> **Selected passage**:

+===+

Science agent and 4–H event coordinator Janice McDonnell welcomed 25 students between the ages of 10 – 13 years, who arrived from nearby locations and as far away as Bergen, Somerset, Mercer, Middlesex, Warren, and Hunterdon counties.
During a plenary presentation Debashish Bhattacharya explained why Coral Reefs are an important ecosystem and their economic significance to mankind. The students learned about the major threats like coral bleaching, which occurs when warm water leads to expulsion of the algae that live inside the calcium carbonate skeleton, and can lead to coral death. The students learned that analysis of the coral genome uses information from the coral's entire DNA to figure out how they live, how they deal with stress, and today as the focus, how polyps build their stone houses (corallites) that make up reefs; that is, do biomineralization. Dr. Bhattacharya also talked about the importance of scientists making collaborative efforts to get answers to complex questions.
Graduate student Alexander Shumaker led an experiment where students tested the effect of water acidity on calcium carbonate (in the form of chalk). Coral skeletons are made of another form of calcium carbonate referred to as aragonite. While waiting for the results of their chemical reactions, the students learned basic terminology and concepts in bioinformatics.
Starting with DNA sequencers and databases to software tools that help to analyze and compare patterns of gene occurrence in genomes. Alex presented photos from his doctoral expedition where he collected samples from coral reef sites, and how the samples need to be preserved so they could eventually be used for genome analysis in the lab. Concluding this session the students went on a lab tour where they became familiar with each necessary step along the way from holding a sample to preparing scientific data for publishing (e.g., view Montipora capitata samples in a -80 refrigerator, wet bench preparations, the sequencing machine).

+===+

> **Given information**:
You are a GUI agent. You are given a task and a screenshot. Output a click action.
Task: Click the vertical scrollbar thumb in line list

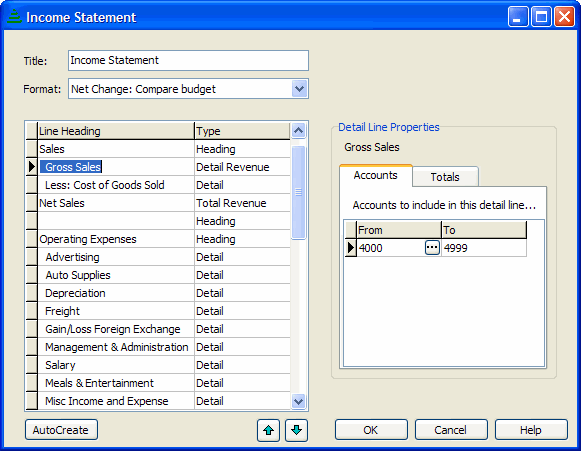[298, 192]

+===+

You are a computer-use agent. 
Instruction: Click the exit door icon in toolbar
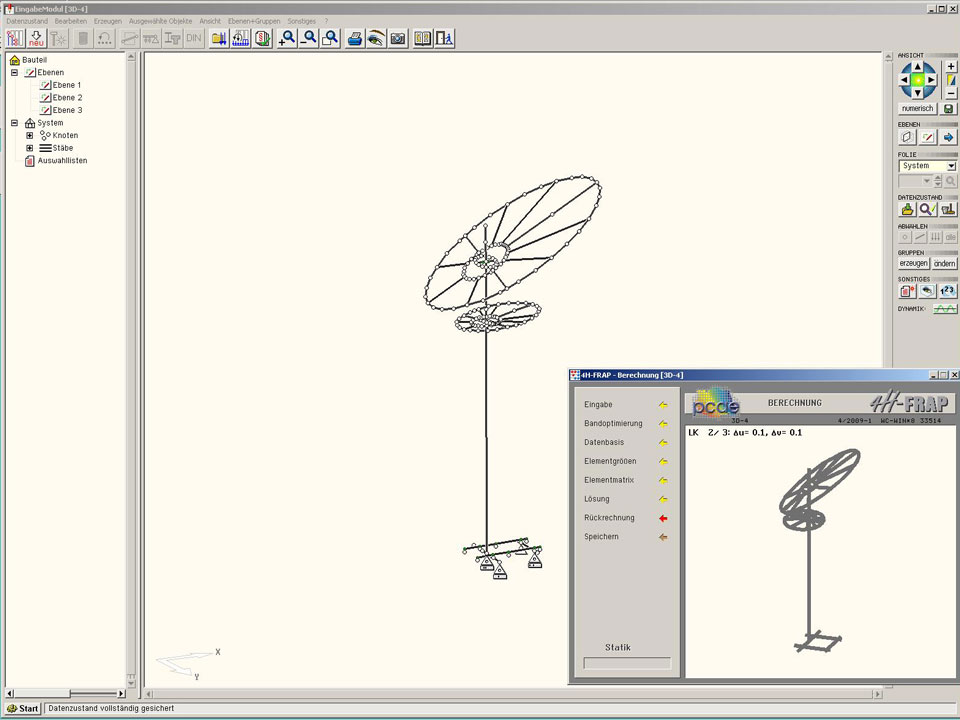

+===+

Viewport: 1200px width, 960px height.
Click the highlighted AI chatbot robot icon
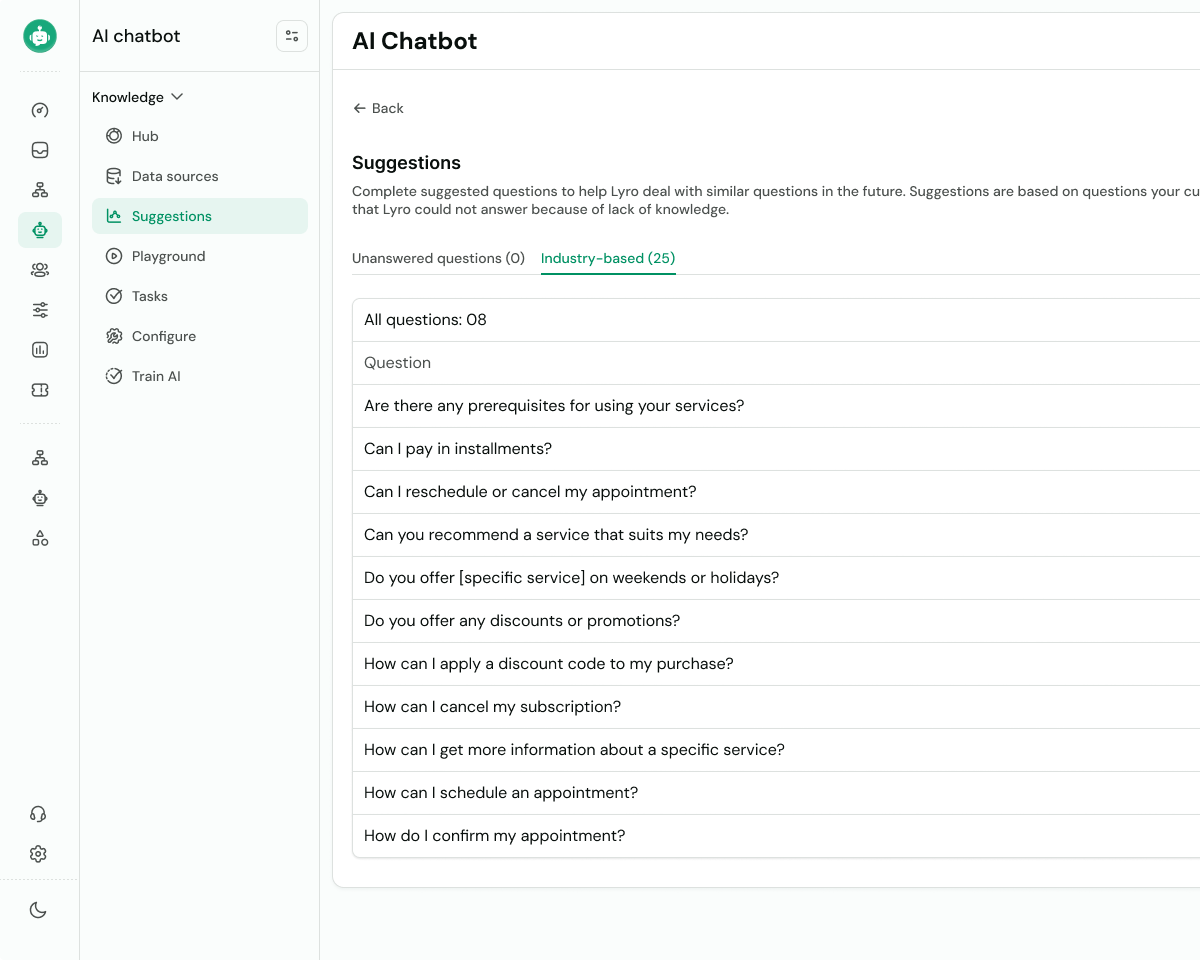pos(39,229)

+===+

> **Questions**:
1. Summarize the passage on the 4-H coral reef event in two sentences.
2. Write what follows the last sentence of the passage on the 4-H coral reef event.
The records are separate material and have no connection to the text.

> **Responses**:
1. At a 4-H event welcomed by Janice McDonnell, 25 students aged 10 to 13 heard Debashish Bhattacharya explain why coral reefs matter ecologically and economically, how threats like coral bleaching can kill corals, and how genome analysis shows how polyps build reefs. Graduate student Alexander Shumaker then led an experiment testing how water acidity affects calcium carbonate in chalk, introduced bioinformatics and his sampling expedition, and the session ended with a lab tour.

2.
In a parallel session, research associate Huan Qiu and graduate student Fatima Foflonker led the students to a computer room.
By looking at the Foflonker family tree, the students learned that the further two people are apart from each other in the tree (of life), the less closely they are related. At the DNA level, the differences in DNA sequences measures this difference, for example, between humans and other species that can be summarized in a phylogenetic tree.
In a hands-on example, the students were provided a representative coral gene and they searched for the corresponding gene in other species in the NCBI database. They found the gene to be present in a wide variety of species, which means that it was highly conserved during evolution.
They also studied the phylogenetic tree that was generated from the gene data and learned several things that, at first glance may seem quite surprising, for example, the close relationship between lobsters and crabs (favorite food items in restaurants) and spiders and butterflies.
Surveys completed by the participants underlined that the event was well received and that the students look forward to more Science Saturdays at Rutgers University. As part of Rutgers Cooperative Extension, the 4-H Science program connects young people to Rutgers University faculty and their research. 4-H strives to inspire young people grades 5-12 to get involved in STEM.